Following trends from the United States, Sylvester Hvid & Co. started employing journalists and Denmark's first Public Relations agency was born. In the post war era Sylvester Hvid & Co. also introduced market analysis in Danish advertising. At this point, Sylvester Hvid & Co. was Denmark's unrivalled leading agency, serving companies such as Shell, Gillette, Austin, Quantas, Seven Up, Det Danske Luftfartselskab and Fuji.

1928: Tuborg advert for Sylvester Hvid
Storm-P sketched the legendary Tuborg advert for Sylvester Hvid

Made in Denmark


During the “golden age of advertising” - 1950’s, 1960's and 1970's - Sylvester Hvid & Co. was one of Denmark's dominating and most successful advertising agencies and received several take-over offers from international agency networks. Unlike several independent Danish advertising agencies who could not resist the proposals and were acquired in these years, all of these offers were rejected.


In 1978, the third generation of the Sylvester-Hvid family took over. Ole Sylvester-Hvid became the new owner and CEO of the agency after his father Sven and the new CEO emphasized that the agency would continue to be Danish and independent. This hasn’t changed.

Ole Sylvester-Hvid and journalist Ole Geor supporting television advertisement in 1962
Ole Sylvester-Hvid and journalist Ole Geor supporting television advertisement in 1962

A new beginning


In the early 1990’s international agency networks had established themselves in Denmark and gradually taken over local budgets from international brands, they were already servicing in other parts of the world.
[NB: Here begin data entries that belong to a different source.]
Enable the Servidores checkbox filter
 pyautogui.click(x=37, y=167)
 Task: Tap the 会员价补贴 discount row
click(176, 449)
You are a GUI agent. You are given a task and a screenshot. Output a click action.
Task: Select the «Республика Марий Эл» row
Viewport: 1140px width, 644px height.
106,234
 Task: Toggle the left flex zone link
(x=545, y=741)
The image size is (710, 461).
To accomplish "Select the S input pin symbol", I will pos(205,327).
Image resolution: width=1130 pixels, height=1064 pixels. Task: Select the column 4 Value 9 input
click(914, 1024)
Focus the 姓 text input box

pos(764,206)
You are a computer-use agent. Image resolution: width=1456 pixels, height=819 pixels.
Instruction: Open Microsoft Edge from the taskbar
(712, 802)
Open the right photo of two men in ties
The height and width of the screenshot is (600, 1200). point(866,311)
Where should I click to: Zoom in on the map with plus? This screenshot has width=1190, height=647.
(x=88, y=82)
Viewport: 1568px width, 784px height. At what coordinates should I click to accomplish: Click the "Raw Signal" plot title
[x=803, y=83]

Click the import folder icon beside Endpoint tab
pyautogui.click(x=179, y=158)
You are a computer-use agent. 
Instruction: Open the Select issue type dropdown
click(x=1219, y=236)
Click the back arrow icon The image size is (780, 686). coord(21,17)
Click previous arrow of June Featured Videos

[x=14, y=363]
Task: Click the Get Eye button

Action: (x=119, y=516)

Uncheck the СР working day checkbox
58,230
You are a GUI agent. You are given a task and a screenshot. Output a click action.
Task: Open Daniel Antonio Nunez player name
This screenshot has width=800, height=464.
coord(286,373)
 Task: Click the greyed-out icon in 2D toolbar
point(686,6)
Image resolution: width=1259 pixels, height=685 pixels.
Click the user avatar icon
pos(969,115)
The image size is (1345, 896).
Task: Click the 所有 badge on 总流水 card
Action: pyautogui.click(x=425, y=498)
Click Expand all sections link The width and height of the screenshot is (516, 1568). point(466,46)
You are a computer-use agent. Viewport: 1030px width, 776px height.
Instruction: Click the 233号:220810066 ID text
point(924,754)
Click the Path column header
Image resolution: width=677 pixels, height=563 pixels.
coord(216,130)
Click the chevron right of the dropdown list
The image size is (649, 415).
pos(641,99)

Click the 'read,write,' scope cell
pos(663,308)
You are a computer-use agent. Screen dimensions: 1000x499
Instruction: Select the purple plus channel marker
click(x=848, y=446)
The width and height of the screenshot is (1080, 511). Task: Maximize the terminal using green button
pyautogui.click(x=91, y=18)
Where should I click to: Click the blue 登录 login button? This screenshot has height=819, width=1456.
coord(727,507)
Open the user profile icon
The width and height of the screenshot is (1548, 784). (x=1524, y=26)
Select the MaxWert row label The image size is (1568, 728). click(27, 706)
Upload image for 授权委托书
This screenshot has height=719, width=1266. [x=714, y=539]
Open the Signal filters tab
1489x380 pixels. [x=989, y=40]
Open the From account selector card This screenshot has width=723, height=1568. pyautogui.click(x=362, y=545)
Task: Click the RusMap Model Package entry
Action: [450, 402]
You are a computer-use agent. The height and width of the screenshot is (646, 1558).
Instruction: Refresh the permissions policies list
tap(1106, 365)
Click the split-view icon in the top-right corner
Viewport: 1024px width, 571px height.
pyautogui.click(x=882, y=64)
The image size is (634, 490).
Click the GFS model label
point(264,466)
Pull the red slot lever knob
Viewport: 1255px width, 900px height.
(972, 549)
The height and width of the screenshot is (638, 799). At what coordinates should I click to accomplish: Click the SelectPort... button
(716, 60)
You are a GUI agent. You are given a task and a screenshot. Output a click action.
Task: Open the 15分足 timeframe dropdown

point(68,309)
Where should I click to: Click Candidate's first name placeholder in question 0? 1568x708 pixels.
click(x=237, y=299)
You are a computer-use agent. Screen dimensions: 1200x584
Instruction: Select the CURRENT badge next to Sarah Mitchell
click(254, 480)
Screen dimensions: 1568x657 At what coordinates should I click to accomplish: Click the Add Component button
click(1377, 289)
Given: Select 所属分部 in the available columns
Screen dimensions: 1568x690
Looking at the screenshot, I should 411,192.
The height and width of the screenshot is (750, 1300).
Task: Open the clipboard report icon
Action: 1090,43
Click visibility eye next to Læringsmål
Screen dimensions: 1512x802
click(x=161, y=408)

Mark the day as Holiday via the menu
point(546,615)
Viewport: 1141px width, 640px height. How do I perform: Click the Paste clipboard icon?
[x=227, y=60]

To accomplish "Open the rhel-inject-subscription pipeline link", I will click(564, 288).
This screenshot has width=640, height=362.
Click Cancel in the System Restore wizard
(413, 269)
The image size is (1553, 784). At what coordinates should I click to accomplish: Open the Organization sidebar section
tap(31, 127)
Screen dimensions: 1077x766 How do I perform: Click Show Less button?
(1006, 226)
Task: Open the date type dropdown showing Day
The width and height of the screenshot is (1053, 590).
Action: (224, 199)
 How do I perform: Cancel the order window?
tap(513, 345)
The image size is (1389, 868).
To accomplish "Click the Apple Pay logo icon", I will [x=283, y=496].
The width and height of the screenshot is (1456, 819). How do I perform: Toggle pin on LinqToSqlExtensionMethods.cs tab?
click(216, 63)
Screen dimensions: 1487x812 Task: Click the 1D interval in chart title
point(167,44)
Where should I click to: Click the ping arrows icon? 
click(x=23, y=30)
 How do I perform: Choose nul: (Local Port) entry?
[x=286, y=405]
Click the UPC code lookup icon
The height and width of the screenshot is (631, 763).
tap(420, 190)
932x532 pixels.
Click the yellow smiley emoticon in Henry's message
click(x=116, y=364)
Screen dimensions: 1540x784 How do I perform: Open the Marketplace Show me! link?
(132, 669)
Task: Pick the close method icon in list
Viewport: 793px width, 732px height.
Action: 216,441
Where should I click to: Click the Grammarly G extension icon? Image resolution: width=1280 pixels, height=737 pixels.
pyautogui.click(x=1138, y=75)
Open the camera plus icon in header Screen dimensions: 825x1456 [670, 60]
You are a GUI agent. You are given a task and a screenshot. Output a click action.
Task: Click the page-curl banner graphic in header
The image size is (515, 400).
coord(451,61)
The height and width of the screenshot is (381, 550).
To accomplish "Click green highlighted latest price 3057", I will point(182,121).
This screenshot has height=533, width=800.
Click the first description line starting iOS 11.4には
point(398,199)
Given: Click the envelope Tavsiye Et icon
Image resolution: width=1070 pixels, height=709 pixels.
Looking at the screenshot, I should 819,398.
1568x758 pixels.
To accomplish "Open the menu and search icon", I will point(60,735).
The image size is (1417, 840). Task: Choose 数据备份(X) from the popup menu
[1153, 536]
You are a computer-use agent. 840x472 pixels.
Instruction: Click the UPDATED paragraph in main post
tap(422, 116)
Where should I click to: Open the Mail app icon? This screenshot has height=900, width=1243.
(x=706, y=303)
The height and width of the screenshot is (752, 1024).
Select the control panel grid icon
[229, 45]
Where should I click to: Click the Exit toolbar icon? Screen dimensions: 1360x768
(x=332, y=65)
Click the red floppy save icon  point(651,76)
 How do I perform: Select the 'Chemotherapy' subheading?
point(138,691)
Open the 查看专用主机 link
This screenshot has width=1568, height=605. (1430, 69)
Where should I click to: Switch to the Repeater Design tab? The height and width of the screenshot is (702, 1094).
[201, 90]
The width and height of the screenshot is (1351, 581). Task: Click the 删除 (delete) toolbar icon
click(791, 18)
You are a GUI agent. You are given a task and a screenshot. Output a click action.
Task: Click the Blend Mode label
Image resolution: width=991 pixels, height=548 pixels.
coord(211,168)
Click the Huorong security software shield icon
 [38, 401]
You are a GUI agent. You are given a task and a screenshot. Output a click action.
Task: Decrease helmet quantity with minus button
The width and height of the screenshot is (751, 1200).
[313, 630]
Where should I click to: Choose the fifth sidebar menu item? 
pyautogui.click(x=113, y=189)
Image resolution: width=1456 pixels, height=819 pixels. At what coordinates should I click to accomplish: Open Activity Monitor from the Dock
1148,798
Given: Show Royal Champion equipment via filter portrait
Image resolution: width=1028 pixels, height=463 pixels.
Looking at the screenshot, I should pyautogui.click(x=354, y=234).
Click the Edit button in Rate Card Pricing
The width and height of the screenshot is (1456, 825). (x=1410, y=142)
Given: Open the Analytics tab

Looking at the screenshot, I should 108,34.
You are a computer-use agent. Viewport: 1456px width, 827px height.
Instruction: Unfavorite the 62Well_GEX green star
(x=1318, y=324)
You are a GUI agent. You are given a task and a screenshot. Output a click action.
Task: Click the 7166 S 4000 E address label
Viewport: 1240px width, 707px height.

Danish brands, who used to be the core of the Sylvester Hvid & Co. client portfolio, were under heavy pressure from foreign competitors and many local brands disappeared from the market these years.

After years with declining turnover and less successful attempts to adapt to the new market conditions, the Sylvester-Hvid family decided in 1994 to sell the agency to Fernando Olsen, who had managed his own agency for a couple of years.

Fernando Olsen followed in the footsteps of the family but went his own way. The name of the agency was maintained, but the strategy changed which immediately led to an increase in agency turnover. In just a few years a turnaround was successfully completed and the course for a new era was set. Fernando Olsen is still the owner of the agency and change is still our guiding principle.